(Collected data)
-----

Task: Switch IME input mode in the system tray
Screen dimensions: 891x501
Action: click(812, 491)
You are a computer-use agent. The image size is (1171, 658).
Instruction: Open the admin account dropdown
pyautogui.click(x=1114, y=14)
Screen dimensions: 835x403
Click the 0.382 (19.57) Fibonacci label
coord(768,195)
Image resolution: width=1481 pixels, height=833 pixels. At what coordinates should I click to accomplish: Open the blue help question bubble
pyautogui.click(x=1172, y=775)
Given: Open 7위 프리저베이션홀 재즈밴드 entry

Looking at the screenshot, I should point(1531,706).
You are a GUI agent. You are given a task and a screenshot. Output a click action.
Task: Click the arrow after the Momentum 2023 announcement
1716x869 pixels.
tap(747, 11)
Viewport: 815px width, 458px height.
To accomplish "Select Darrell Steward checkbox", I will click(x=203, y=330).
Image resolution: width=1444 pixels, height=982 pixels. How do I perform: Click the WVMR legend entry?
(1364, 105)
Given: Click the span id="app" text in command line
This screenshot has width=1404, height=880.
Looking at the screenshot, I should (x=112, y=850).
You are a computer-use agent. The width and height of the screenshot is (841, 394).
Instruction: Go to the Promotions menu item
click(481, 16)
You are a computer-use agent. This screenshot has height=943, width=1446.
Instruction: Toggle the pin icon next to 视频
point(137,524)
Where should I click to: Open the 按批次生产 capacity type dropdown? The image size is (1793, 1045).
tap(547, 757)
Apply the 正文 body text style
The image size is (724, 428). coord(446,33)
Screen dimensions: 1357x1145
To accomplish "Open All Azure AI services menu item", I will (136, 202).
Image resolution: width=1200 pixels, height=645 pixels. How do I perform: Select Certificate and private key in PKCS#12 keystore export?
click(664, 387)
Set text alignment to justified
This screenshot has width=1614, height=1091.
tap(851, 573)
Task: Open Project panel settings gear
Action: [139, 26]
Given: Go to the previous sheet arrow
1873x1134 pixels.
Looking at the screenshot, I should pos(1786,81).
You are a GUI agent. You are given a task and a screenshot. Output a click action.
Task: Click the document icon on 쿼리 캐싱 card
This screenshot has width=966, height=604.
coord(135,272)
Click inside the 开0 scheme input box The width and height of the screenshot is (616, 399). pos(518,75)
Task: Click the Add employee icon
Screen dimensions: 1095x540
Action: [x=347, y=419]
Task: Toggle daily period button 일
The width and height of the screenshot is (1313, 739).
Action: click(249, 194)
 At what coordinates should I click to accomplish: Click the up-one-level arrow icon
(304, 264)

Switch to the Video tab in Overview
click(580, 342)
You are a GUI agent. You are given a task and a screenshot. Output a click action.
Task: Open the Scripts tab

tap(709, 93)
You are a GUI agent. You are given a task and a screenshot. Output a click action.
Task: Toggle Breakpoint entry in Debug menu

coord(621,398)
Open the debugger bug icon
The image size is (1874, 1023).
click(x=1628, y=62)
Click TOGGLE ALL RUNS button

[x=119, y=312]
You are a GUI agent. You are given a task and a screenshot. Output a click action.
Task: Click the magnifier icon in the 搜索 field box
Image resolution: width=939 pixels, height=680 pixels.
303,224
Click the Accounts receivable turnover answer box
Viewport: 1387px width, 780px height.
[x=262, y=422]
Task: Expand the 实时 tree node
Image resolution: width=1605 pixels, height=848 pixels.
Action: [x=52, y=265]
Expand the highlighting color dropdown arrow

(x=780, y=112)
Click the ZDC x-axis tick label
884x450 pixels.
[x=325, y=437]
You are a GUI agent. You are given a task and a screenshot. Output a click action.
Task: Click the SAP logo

-----

• WHAT THE EXERCISE ASKS:
All of the data shown above must be copied exactly.

• ANSWER TO THIS PROBLEM:
Task: Switch IME input mode in the system tray
Screen dimensions: 891x501
Action: click(812, 491)
You are a computer-use agent. The image size is (1171, 658).
Instruction: Open the admin account dropdown
pyautogui.click(x=1114, y=14)
Screen dimensions: 835x403
Click the 0.382 (19.57) Fibonacci label
coord(768,195)
Image resolution: width=1481 pixels, height=833 pixels. At what coordinates should I click to accomplish: Open the blue help question bubble
pyautogui.click(x=1172, y=775)
Given: Open 7위 프리저베이션홀 재즈밴드 entry

Looking at the screenshot, I should point(1531,706).
You are a GUI agent. You are given a task and a screenshot. Output a click action.
Task: Click the arrow after the Momentum 2023 announcement
1716x869 pixels.
tap(747, 11)
Viewport: 815px width, 458px height.
To accomplish "Select Darrell Steward checkbox", I will click(x=203, y=330).
Image resolution: width=1444 pixels, height=982 pixels. How do I perform: Click the WVMR legend entry?
(1364, 105)
Given: Click the span id="app" text in command line
This screenshot has width=1404, height=880.
Looking at the screenshot, I should (x=112, y=850).
You are a computer-use agent. The width and height of the screenshot is (841, 394).
Instruction: Go to the Promotions menu item
click(481, 16)
You are a computer-use agent. This screenshot has height=943, width=1446.
Instruction: Toggle the pin icon next to 视频
point(137,524)
Where should I click to: Open the 按批次生产 capacity type dropdown? The image size is (1793, 1045).
tap(547, 757)
Apply the 正文 body text style
The image size is (724, 428). coord(446,33)
Screen dimensions: 1357x1145
To accomplish "Open All Azure AI services menu item", I will (136, 202).
Image resolution: width=1200 pixels, height=645 pixels. How do I perform: Select Certificate and private key in PKCS#12 keystore export?
click(664, 387)
Set text alignment to justified
This screenshot has width=1614, height=1091.
tap(851, 573)
Task: Open Project panel settings gear
Action: [139, 26]
Given: Go to the previous sheet arrow
1873x1134 pixels.
Looking at the screenshot, I should pos(1786,81).
You are a GUI agent. You are given a task and a screenshot. Output a click action.
Task: Click the document icon on 쿼리 캐싱 card
This screenshot has width=966, height=604.
coord(135,272)
Click inside the 开0 scheme input box The width and height of the screenshot is (616, 399). pos(518,75)
Task: Click the Add employee icon
Screen dimensions: 1095x540
Action: [x=347, y=419]
Task: Toggle daily period button 일
The width and height of the screenshot is (1313, 739).
Action: click(249, 194)
 At what coordinates should I click to accomplish: Click the up-one-level arrow icon
(304, 264)

Switch to the Video tab in Overview
click(580, 342)
You are a GUI agent. You are given a task and a screenshot. Output a click action.
Task: Open the Scripts tab

tap(709, 93)
You are a GUI agent. You are given a task and a screenshot. Output a click action.
Task: Toggle Breakpoint entry in Debug menu

coord(621,398)
Open the debugger bug icon
The image size is (1874, 1023).
click(x=1628, y=62)
Click TOGGLE ALL RUNS button

[x=119, y=312]
You are a GUI agent. You are given a task and a screenshot. Output a click action.
Task: Click the magnifier icon in the 搜索 field box
Image resolution: width=939 pixels, height=680 pixels.
303,224
Click the Accounts receivable turnover answer box
Viewport: 1387px width, 780px height.
[x=262, y=422]
Task: Expand the 实时 tree node
Image resolution: width=1605 pixels, height=848 pixels.
Action: [x=52, y=265]
Expand the highlighting color dropdown arrow

(x=780, y=112)
Click the ZDC x-axis tick label
884x450 pixels.
[x=325, y=437]
You are a GUI agent. You are given a task and a screenshot. Output a click action.
Task: Click the SAP logo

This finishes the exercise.